Recent rule changes by the exchanges operated by NYSE Euronext have some on the buyside worried about front-running by their brokers.
In September, the New York Stock Exchange, NYSE Amex, and NYSE Arca all changed their rules that prohibit trading ahead, or front-running, to mirror those of the Financial Industry Regulatory Authority. In so doing, it watered down a key protection for large institutional customers.
The crux of the change is a reversal of the assumptions that underpin the understanding between the sellside and the buyside regarding trading alongside, or ahead.
Rule 92, as both the NYSE and Amex rules were called, barred trading ahead except in the case of block orders. The exception allowed brokers to trade alongside or ahead of their customers, but only if the buyside gave them permission to do so.
The exchanges’ new Rule 5320, by contrast, allows brokers to trade alongside their customers without asking for permission. Brokers only need to send out "negative consent" letters to their customers once a year, informing them that they intend to trade alongside, unless instructed otherwise.
In other words, the buyside trader must "opt in" to the protections provided by Rule 5320 by raising the issue with their brokers each time they trade. They no longer have the luxury of "opting out" of the protections of Rule 92 when prompted by the broker.
The change shifts the compliance burden from the sellside to the buyside.
"This is very significant," one buyside trader, who requested anonymity, said. "The broker-dealers are claiming this is just a minor rule change, but it certainly is not. This rule says they can trade beside me or ahead of me anytime they want to."
The concern arises when a buyside trader asks his broker to commit capital for part of an order. If the broker does so, he takes on a position and puts himself in competition with the customer. He must trade stock on behalf of the customer as well as his own account as he seeks to flatten his position.
The fear is that the broker will trade for his own account at prices better than those he obtains for his customer. That’s a form of front-running, or trading ahead. Both FINRA and the NYSE have had similar rules prohibiting this for years. In a bid to ease the compliance burden of the sellside, the two organizations have been "harmonizing" their rulebooks in recent years.

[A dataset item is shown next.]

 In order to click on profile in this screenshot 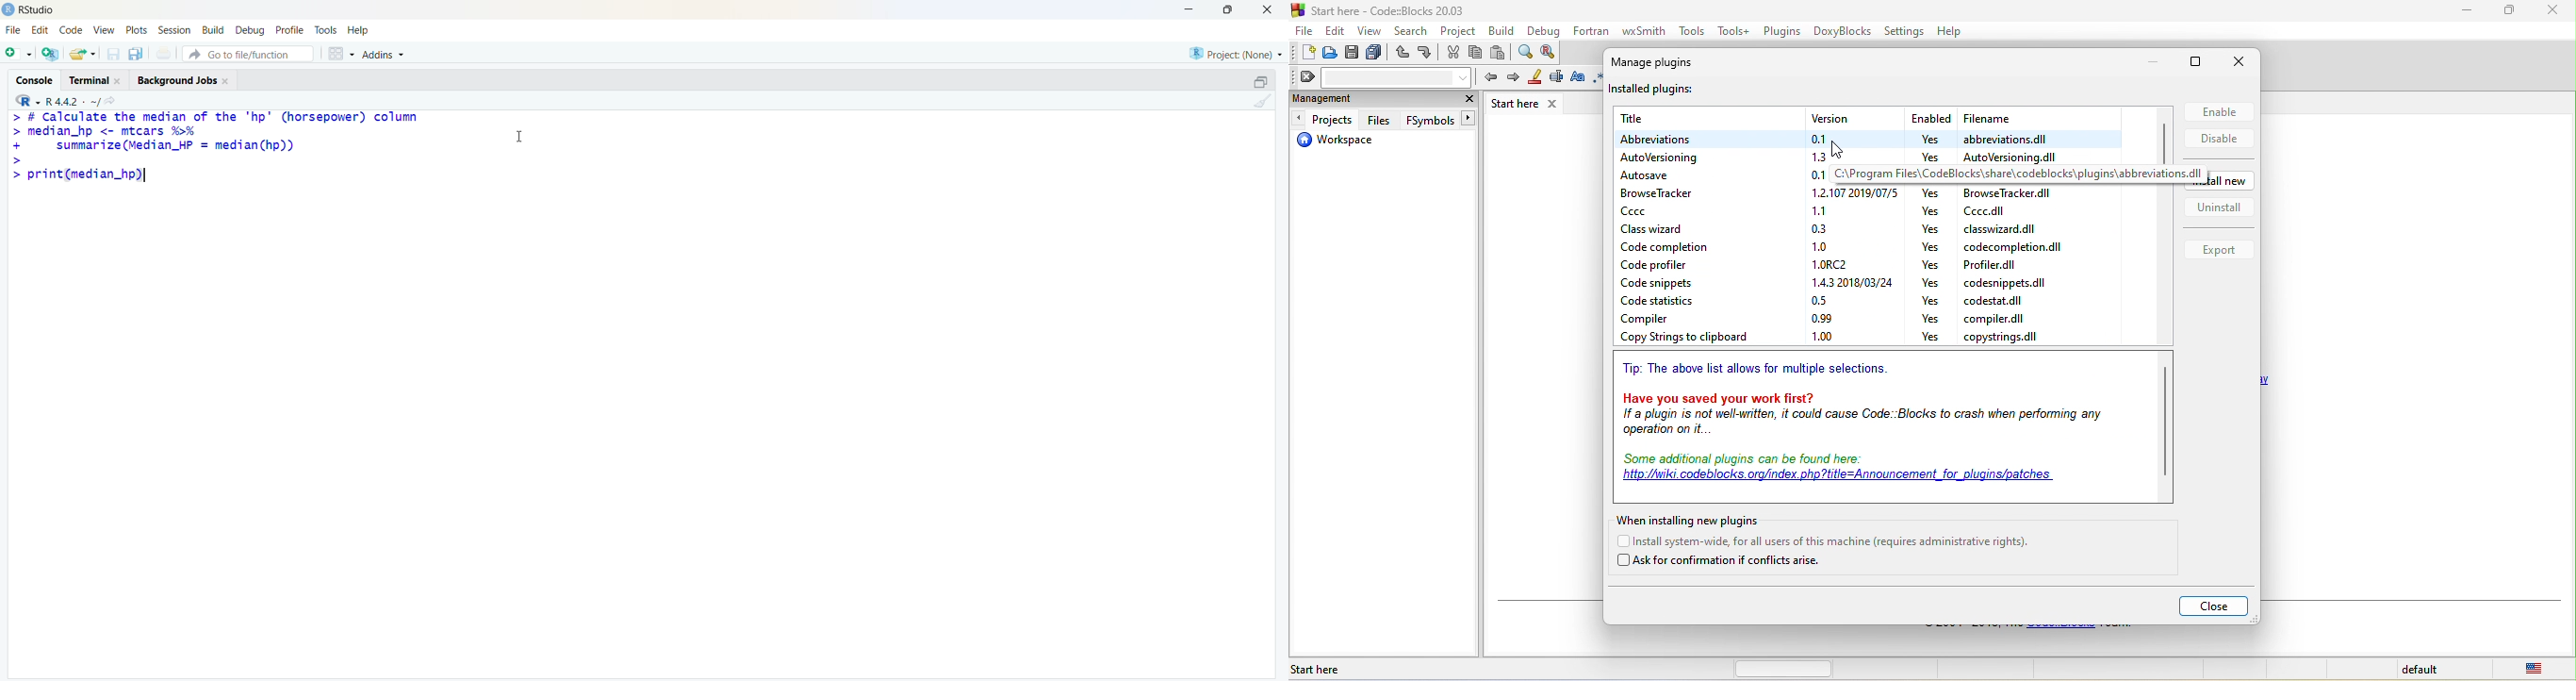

FINRA won Securities and Exchange Commission approval for an updated version of its two "Manning" rules earlier this year. It created Rule 5320. NYSE Euronext won SEC approval for its lookalike Rule 5320s in August. The exchange operator received no pushback from money managers or their Washington-based advocate, the Investment Company Institute, at the time. The rules went into effect in September.
NYSE filed the rule with the SEC for "immediate effectiveness," meaning there was no comment period. This is common for non-controversial rule changes. Buysiders who spoke with Traders Magazine were adamant that a comment period should have been part of the process. They also contend they did not receive proper notification of the proposed change. Whether or not some party will petition the SEC to remand the rule remains to be seen, one source said.
Despite the purported surprise by the buyside at the sudden change, NYSE Euronext’s August rule filing was not its first public pronouncement on the subject. In March 2009, the exchange operator sent a memo to its members asking for comment on the possibility of swapping Rule 92 for Manning.
In response, the Securities Industry & Financial Markets Association sent a letter to NYSE declaring its approval for any rule change, noting that compliance with the existing rule was a burden on traders and caused "unnecessary delays in the trading process." Also, at the time, one senior NYSE Regulation official said publicly that it might not be a bad idea for the buyside to do its own policing.
NYSE Euronext declined to comment for this article.
The new NYSE rule does allow the buyside to opt into the protections afforded by the rule. But, in practice, the value of that opt-in may depend on the brokerage.
And at least one broker is taking a hard line. Citi sent a letter to its customers telling them it would only offer share-by-share protection for held orders. "Citi will consider such requests on a case-by-case basis," the letter said. "It will inform the customer whether it is willing to accept such a protected order." Traders Magazine received excerpts of the letter by a recipient.
Citi told its customers it would not offer share-by-share protection for not-held orders. "Because not-held orders require that the firm exercises discretion as to time and price of execution, Citi does not believe it is feasible for these orders to be eligible for share-by-share protection," the letter said. Citi declined to comment.
Not-held orders are those in which the broker has discretion in the handling of the order. Held orders require the broker to follow its customers’ instructions to the letter.
Most institutional trading is done on a not-held basis. Many buyside traders do not use held orders because they involve the display of limit orders on the exchanges. That may signal the trader’s intentions.
A number of brokers have sent out letters to their clients and/or posted their policies on their Web sites. Not all policies are as restrictive as Citi’s. UBS and Goldman Sachs, according to one source, appear more willing to accommodate the buyside.